Click photo to enlarge
The airport control tower looms in the background as ranchers Ray Franscioni, right, and Kevin Silacci exit a helicopter at Salinas Municipal Airport on March 15.

Salinas' airport tower will close because of federal sequestration cuts, the Federal Aviation Administration announced Friday.

The tower was on the final list of towers to lose funding because of $85 billion in spending cuts approved by Congress on Thursday.

The California Farm Bureau and the county Agricultural Commissioner's Office had voiced opposition to the plan because they said it would slow down helicopters and small aircraft that provide pest control and crop management.

"We heard from communities across the country about the importance of their towers and these were very tough decisions," Transportation Secretary Secretary Ray LaHood said in a news release. "Unfortunately we are faced with a series of difficult choices that we have to make to reach the required cuts under sequestration."

Rep.

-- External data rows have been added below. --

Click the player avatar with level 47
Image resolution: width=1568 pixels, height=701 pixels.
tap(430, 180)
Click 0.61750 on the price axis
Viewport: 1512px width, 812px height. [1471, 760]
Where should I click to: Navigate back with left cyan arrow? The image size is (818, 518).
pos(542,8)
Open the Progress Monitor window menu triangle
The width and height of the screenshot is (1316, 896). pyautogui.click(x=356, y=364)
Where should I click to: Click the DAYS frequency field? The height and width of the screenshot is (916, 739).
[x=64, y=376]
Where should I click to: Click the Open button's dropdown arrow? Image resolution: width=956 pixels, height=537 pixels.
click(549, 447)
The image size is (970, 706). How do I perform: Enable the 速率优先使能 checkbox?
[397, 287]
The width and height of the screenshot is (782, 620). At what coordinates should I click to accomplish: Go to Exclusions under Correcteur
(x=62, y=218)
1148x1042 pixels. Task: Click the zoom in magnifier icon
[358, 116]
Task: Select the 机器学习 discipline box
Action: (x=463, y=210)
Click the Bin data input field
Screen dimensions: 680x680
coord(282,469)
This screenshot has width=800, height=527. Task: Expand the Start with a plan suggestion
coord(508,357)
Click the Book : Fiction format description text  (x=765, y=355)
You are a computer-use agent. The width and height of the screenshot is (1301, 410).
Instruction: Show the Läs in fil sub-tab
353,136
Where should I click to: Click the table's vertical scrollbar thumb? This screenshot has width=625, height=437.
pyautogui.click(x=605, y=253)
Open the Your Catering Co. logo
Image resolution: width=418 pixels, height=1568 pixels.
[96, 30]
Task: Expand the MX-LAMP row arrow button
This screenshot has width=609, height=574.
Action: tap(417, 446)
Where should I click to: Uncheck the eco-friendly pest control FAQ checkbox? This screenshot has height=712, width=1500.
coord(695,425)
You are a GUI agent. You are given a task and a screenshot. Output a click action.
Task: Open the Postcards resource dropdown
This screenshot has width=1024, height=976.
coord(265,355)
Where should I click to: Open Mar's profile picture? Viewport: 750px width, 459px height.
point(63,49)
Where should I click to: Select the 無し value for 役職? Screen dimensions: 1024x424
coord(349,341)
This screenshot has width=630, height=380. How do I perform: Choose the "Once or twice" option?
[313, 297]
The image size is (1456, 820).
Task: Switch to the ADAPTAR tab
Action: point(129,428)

Sam Farr, D-Carmel, sent a last-minute letter Wednesday to the FAA that said a decision to close the tower would be "unconscionable" without consideration of the economic impacts to the region's agricultural industry.

Farr said Friday afternoon that irresponsible cuts, like the Salinas Municipal Airport tower, were the reason he opposed sequestration in the first place.

"The inability of Republican leaders in Congress to reach a deal with President Obama has forced the federal government to make too many unnecessary cuts based on arbitrary thresholds," he said in a news release.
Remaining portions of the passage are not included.